Mais en 2003, un essai randomisé européen a montré que la voie intraveineuse classique et la voie intra-hépatique n'induisaient aucune différence en matière de survie sans progression et de survie globale. Plus complexe et coûteuse, et nécessitant la pose d'un cathéter dans l'artère hépatique, la voie intra-hépatique n'a donc plus de raison d'être employée en routine. Revirement médical.
- Insomnie du sujet âgé : une bonne thérapie vaut mieux qu'un bon somnifère
L'insomnie du sujet âgé appelle-t-elle une prise en charge médicamenteuse ? En 2006, une étude norvégienne s'est penchée pour la première fois sur la question...
en comparant un hypnotique non benzodiazépinique (zopiclone) avec une intervention non médicamenteuse. Cette dernière, de type cognitivo-comportementale (TCC-I), repose sur plusieurs axes : ancrer des comportements mieux adaptés (contrôler les stimuli associés à l'insomnie, réduire le temps au lit, améliorer l'hygiène de sommeil…), corriger les croyances erronées sur le sommeil et apprendre des techniques de relaxation.
De faible taille (46 sujets), l'essai norvégien a néanmoins permis de conclure que la TCC-I améliorait le sommeil à court et à long terme, quand le zopiclone échouait à faire mieux qu'un placébo. Au regard des effets secondaires associés au zopiclone (somnolence, confusion) et à tous les hypnotiques, ce résultat, de niveau de preuve certes modeste, invite à privilégier l'approche interventionnelle dans la prise en charge de l'insomnie du sujet âgé.

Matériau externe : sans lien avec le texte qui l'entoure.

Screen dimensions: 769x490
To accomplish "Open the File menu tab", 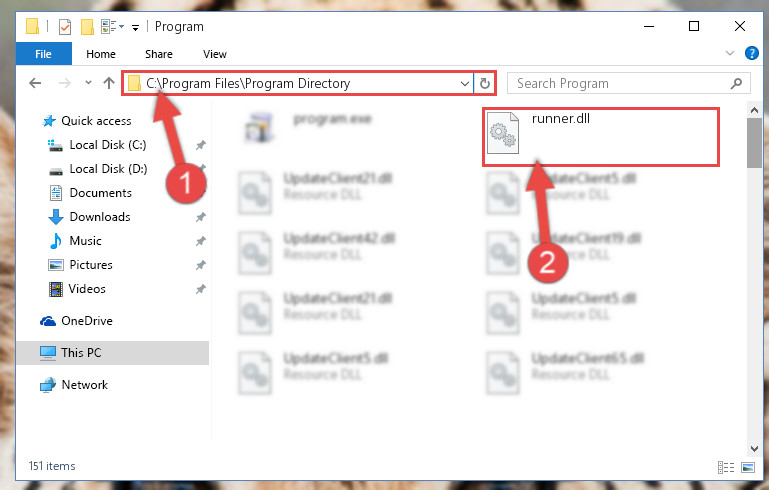I will [x=44, y=54].
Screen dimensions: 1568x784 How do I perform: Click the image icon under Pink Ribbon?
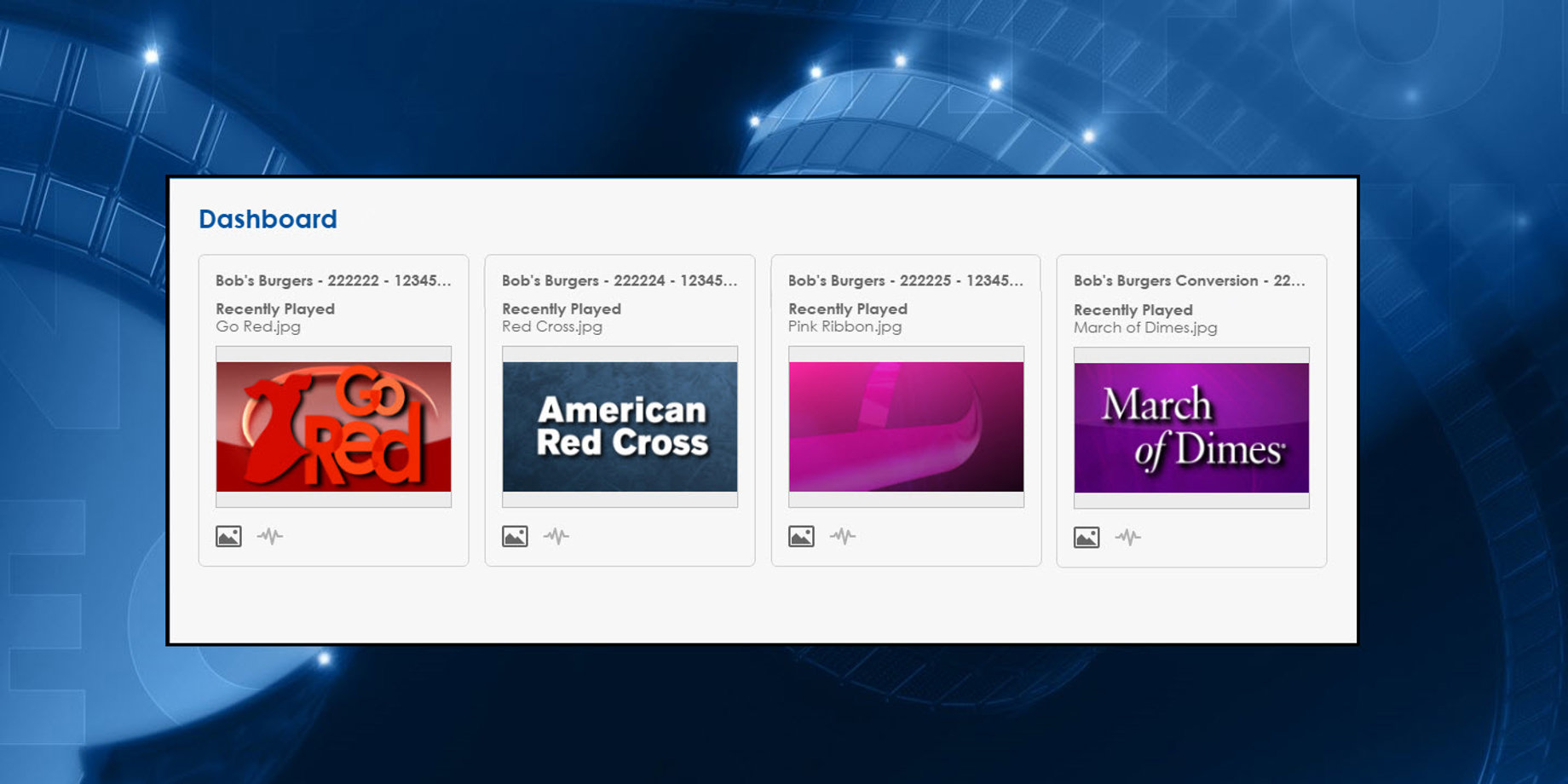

- Supplémentation en vitamine A : inutile contre la mortalité infantile
Les carences en vitamine A, responsables de troubles ophtalmiques (xérophtalmie, cécité nocturne) et d'un affaiblisseemnt du système immunitaire, sont un problème de santé publique majeur dans les pays à faible revenu. Sur la base de ces éléments, la supplémentation des mères pendant la période postnatale a ainsi été largement employée en Asie du Sud-est et en Afrique, pour son effet supposément protecteur sur la mortalité infantile.

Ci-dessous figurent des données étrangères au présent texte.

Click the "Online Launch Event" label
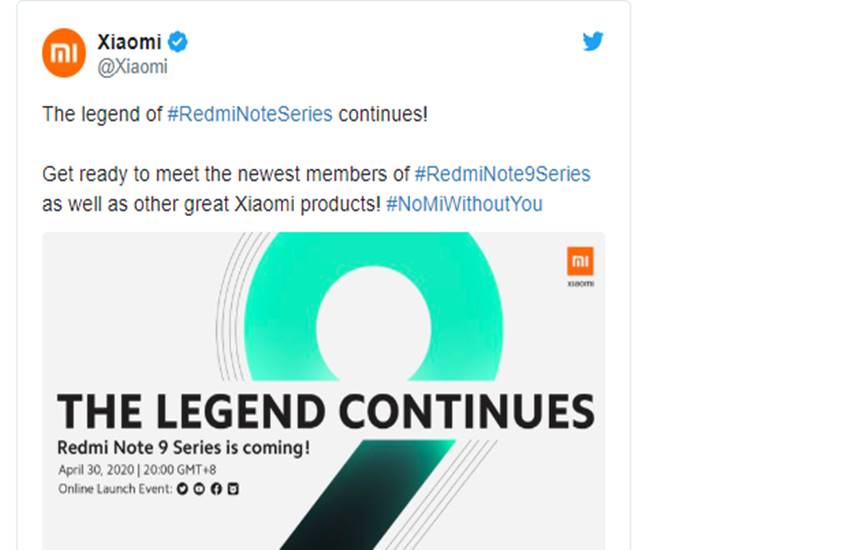 tap(115, 489)
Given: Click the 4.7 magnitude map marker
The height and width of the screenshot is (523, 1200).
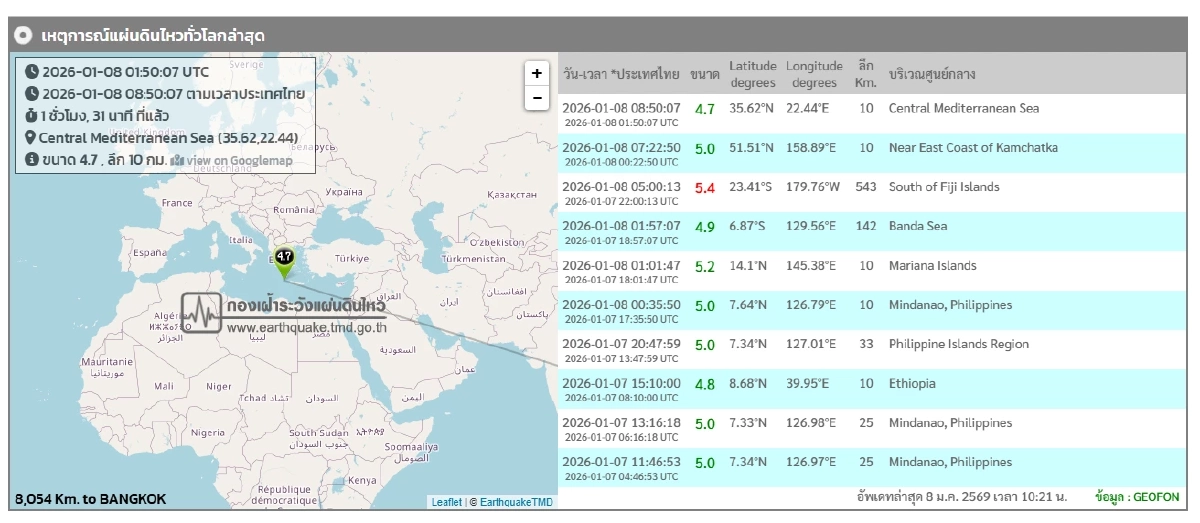Looking at the screenshot, I should click(x=283, y=260).
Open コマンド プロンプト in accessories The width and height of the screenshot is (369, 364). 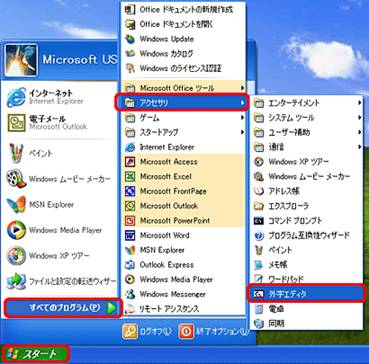click(x=306, y=221)
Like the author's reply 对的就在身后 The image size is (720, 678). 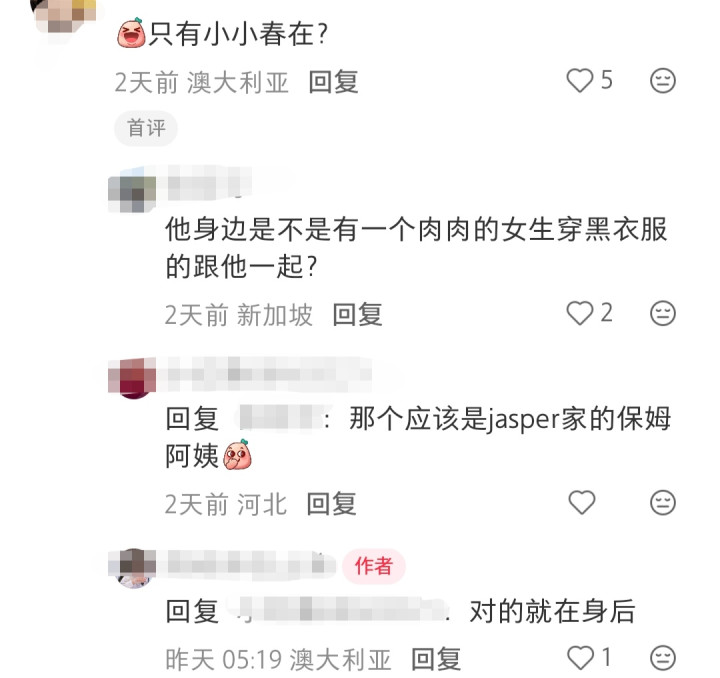pyautogui.click(x=581, y=657)
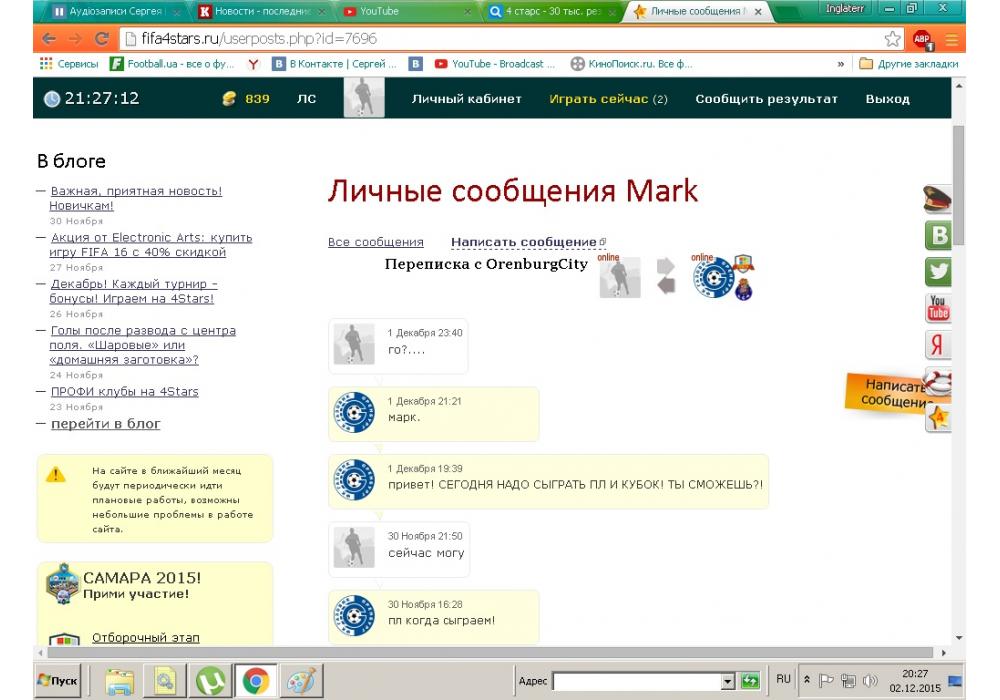This screenshot has height=700, width=1000.
Task: Expand hidden system tray icons
Action: [x=807, y=680]
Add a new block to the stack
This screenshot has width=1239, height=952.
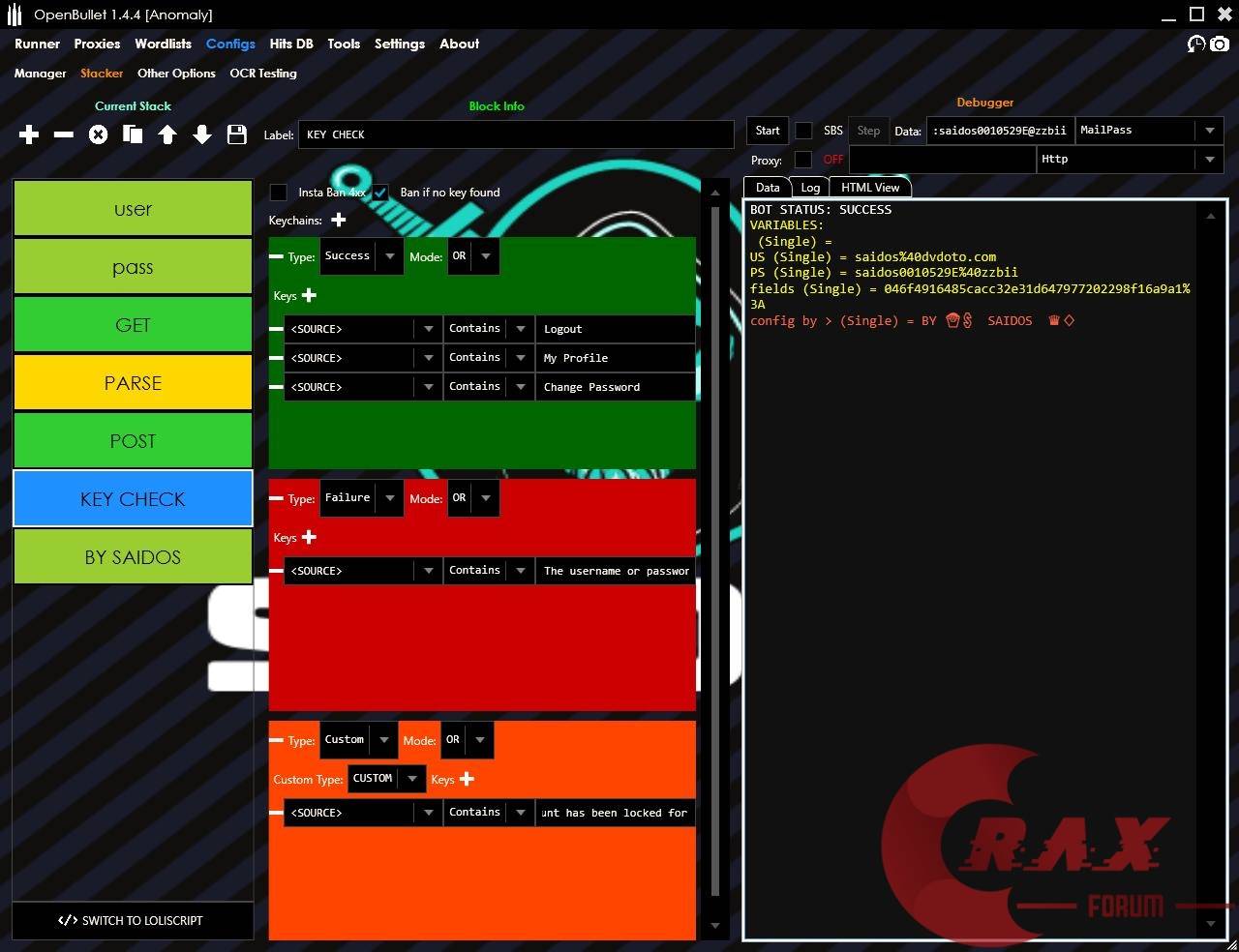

En 2015, trois grands essais contrôlés randomisés se sont attaqués à la question, au Ghana, en Tanzanie et Inde. Au Ghana, la supplémentation tendait à accroître la mortalité infantile et les cas de fontanelle bombée ; en Inde (Haryana), elle réduisait la mortalité mais augmentait aussi les cas de fontanelle bombée ; en Tanzanie, elle n'avait aucun effet démontrable. Ces résultats ont mis fin à la pratique de la supplémentation en vitamine A en post-partum. La supplémentation est en revanche toujours conseillée chez les enfants entre 6 mois et cinq ans. La liste est encore longue : le Dr Prasad et ses collègues ont identifié 228 revirements médicaux, qui viennent s'ajouter à une précédente étude de la même équipe pour aboutir à quelque 396 pratiques médicales désavouées par la recherche clinique. Tous les domaines de la médecine sont concernés, de la cardiologie à la chirurgie, en passant par la cancérologie et la neurologie. Dans l'ensemble, les auteurs estiment que 13 % de tous les essais cliniques publiés donnent lieu à un revirement médical – et environ un tiers de ceux publiés dans les revues les plus prestigieuses. Point intéressant : la grande majorité (64 %) des revirements médicaux identifiés proviennent...
d'études indépendantes, les essais industriels ne représentant que 9 % du total. "Les revirements mettent en lumière l'importance de financer la recherche clinique de façon indépendante, publique et non entachée de conflits d'intérêts", concluent les auteurs. La démarche des chercheurs est également un plaidoyer en faveur d'une recherche clinique plus exigeante. "Incorporer de nouveaux traitements dans la pratique médicale sans données sur leur efficacité représente en danger", jugent-ils, d'autant que l'abandon des pratiques courantes s'avère souvent "lent et difficile". Ils en appellent à mieux évaluer les traitements avant leur généralisation afin d'éviter "de porter atteinte aux patients comme à la réputation du champ médical".